[Data items]
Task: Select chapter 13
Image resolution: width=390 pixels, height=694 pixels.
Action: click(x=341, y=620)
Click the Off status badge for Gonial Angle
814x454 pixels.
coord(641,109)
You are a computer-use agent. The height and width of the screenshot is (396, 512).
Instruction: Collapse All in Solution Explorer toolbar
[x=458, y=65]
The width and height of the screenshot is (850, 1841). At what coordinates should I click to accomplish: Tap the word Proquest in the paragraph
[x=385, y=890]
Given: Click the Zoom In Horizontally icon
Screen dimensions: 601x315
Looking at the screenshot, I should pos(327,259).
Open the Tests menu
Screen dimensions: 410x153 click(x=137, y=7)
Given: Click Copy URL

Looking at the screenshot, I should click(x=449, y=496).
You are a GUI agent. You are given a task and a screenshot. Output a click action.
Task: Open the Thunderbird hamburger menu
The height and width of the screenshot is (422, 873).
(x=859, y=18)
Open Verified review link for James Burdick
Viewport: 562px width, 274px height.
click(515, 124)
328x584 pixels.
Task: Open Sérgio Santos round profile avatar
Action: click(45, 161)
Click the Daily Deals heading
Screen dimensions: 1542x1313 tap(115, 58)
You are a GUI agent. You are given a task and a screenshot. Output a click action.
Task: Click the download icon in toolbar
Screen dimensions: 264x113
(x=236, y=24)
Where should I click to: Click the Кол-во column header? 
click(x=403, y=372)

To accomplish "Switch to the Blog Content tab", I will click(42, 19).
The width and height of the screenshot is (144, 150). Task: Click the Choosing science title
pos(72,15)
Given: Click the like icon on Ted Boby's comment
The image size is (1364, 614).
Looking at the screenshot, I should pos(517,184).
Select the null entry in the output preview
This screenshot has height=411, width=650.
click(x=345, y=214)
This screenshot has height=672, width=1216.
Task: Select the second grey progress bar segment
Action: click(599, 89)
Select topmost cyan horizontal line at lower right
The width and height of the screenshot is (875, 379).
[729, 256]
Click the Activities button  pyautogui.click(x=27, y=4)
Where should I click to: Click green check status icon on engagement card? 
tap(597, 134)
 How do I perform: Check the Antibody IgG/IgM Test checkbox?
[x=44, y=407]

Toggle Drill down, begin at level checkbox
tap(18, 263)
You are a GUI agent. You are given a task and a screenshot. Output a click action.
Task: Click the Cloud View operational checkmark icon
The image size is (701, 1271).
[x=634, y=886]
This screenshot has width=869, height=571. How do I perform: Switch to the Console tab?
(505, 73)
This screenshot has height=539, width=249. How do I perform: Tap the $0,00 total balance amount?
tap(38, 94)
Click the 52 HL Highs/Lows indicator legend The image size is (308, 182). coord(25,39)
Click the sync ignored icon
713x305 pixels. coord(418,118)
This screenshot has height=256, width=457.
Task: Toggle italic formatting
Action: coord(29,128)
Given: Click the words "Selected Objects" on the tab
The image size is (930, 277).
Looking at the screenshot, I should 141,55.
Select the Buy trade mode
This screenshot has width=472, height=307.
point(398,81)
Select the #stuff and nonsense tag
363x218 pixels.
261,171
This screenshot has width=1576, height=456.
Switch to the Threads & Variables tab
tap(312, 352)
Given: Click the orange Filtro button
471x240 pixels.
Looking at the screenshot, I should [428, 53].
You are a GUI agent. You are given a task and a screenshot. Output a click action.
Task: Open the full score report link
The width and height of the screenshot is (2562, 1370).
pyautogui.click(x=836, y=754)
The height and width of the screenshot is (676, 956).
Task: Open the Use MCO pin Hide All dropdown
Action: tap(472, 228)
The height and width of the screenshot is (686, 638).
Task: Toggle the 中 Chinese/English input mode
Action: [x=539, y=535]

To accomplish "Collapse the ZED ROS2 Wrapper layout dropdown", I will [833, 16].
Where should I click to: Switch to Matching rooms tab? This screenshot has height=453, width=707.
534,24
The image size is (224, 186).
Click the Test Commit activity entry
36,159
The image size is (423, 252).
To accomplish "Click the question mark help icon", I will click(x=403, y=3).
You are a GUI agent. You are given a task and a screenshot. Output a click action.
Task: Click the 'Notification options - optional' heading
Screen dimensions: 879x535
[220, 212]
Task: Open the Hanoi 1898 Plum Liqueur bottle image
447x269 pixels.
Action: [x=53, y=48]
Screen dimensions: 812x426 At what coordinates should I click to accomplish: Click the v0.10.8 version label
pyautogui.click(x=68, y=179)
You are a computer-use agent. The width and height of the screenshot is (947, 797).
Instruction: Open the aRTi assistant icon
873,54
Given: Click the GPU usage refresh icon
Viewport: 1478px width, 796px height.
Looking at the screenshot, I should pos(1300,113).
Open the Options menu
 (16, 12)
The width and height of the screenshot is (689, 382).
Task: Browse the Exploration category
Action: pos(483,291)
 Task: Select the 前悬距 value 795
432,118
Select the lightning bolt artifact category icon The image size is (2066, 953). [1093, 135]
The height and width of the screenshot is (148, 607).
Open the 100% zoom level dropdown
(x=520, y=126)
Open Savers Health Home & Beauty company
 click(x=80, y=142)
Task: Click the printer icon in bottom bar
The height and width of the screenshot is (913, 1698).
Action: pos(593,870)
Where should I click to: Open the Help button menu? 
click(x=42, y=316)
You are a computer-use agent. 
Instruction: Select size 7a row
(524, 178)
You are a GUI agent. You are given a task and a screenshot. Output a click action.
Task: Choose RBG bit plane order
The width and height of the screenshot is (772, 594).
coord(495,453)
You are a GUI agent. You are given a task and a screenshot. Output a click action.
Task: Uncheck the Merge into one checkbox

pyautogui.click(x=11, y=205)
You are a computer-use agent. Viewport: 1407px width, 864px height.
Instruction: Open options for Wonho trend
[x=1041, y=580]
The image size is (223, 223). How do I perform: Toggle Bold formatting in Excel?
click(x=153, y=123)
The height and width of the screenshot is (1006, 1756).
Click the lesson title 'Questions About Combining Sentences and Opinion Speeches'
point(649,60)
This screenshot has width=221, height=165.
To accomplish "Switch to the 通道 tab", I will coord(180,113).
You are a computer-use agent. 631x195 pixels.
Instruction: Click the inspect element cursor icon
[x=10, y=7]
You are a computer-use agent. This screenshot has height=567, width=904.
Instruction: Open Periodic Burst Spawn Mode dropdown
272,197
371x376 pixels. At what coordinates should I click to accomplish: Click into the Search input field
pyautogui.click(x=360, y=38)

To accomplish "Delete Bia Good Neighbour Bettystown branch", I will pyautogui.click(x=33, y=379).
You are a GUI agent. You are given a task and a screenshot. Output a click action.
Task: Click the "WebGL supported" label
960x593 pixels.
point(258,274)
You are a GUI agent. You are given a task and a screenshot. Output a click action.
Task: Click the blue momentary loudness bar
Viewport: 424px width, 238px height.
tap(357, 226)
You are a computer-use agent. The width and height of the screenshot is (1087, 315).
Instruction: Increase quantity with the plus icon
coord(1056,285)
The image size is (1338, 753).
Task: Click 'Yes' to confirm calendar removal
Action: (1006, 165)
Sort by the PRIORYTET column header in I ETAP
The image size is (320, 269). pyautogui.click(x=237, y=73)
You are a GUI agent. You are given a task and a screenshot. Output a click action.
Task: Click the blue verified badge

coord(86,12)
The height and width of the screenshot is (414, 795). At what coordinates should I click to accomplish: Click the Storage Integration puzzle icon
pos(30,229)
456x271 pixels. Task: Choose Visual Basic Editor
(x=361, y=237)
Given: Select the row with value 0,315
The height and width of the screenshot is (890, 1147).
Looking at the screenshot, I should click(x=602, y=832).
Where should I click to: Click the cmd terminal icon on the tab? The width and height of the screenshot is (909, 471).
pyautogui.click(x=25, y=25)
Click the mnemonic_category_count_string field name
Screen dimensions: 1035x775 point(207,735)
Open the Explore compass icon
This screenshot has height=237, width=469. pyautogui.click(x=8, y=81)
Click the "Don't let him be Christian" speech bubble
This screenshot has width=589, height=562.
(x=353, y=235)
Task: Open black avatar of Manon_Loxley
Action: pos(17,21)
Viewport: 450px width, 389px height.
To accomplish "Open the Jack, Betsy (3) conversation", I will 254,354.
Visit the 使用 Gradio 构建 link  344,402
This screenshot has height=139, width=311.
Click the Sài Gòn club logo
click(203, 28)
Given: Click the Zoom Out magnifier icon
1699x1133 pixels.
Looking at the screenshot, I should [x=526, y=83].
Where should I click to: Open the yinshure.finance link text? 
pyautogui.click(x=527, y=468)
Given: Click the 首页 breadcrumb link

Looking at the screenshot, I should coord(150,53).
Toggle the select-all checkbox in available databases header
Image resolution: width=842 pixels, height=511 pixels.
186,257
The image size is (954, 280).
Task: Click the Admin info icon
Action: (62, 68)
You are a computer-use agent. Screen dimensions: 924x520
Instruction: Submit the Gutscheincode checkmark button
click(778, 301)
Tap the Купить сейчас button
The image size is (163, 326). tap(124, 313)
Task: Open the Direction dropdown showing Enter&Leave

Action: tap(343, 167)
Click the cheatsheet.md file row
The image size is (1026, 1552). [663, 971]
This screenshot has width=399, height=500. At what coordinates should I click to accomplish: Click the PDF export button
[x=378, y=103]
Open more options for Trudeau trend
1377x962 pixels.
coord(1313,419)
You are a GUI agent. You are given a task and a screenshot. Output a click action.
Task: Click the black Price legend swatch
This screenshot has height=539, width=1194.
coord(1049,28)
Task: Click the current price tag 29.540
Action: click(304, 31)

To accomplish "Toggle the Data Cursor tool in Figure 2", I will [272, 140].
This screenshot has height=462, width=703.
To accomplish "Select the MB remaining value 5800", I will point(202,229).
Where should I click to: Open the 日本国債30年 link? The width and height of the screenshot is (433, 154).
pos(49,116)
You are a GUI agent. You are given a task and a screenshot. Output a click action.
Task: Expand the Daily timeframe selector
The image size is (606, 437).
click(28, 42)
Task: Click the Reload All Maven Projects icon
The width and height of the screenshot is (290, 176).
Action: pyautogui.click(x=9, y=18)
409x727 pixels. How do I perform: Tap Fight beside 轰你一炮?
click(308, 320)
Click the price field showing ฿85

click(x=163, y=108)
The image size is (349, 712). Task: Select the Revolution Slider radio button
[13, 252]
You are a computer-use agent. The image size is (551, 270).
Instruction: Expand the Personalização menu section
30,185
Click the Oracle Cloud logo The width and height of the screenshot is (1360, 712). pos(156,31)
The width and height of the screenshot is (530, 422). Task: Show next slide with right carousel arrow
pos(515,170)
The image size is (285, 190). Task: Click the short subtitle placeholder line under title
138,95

--- TASK DIRECTIONS ---
Please copy the lines above from the line with "is (947, 797)." up to and including the line with "Task: Choose RBG bit plane order", exactly as written and with nothing else.

--- REPLY ---
You are a computer-use agent. The width and height of the screenshot is (947, 797).
Instruction: Open the aRTi assistant icon
873,54
Given: Click the GPU usage refresh icon
Viewport: 1478px width, 796px height.
Looking at the screenshot, I should pos(1300,113).
Open the Options menu
 (16, 12)
The width and height of the screenshot is (689, 382).
Task: Browse the Exploration category
Action: pos(483,291)
 Task: Select the 前悬距 value 795
432,118
Select the lightning bolt artifact category icon The image size is (2066, 953). [1093, 135]
The height and width of the screenshot is (148, 607).
Open the 100% zoom level dropdown
(x=520, y=126)
Open Savers Health Home & Beauty company
 click(x=80, y=142)
Task: Click the printer icon in bottom bar
The height and width of the screenshot is (913, 1698).
Action: pos(593,870)
Where should I click to: Open the Help button menu? 
click(x=42, y=316)
You are a computer-use agent. 
Instruction: Select size 7a row
(524, 178)
You are a GUI agent. You are given a task and a screenshot. Output a click action.
Task: Choose RBG bit plane order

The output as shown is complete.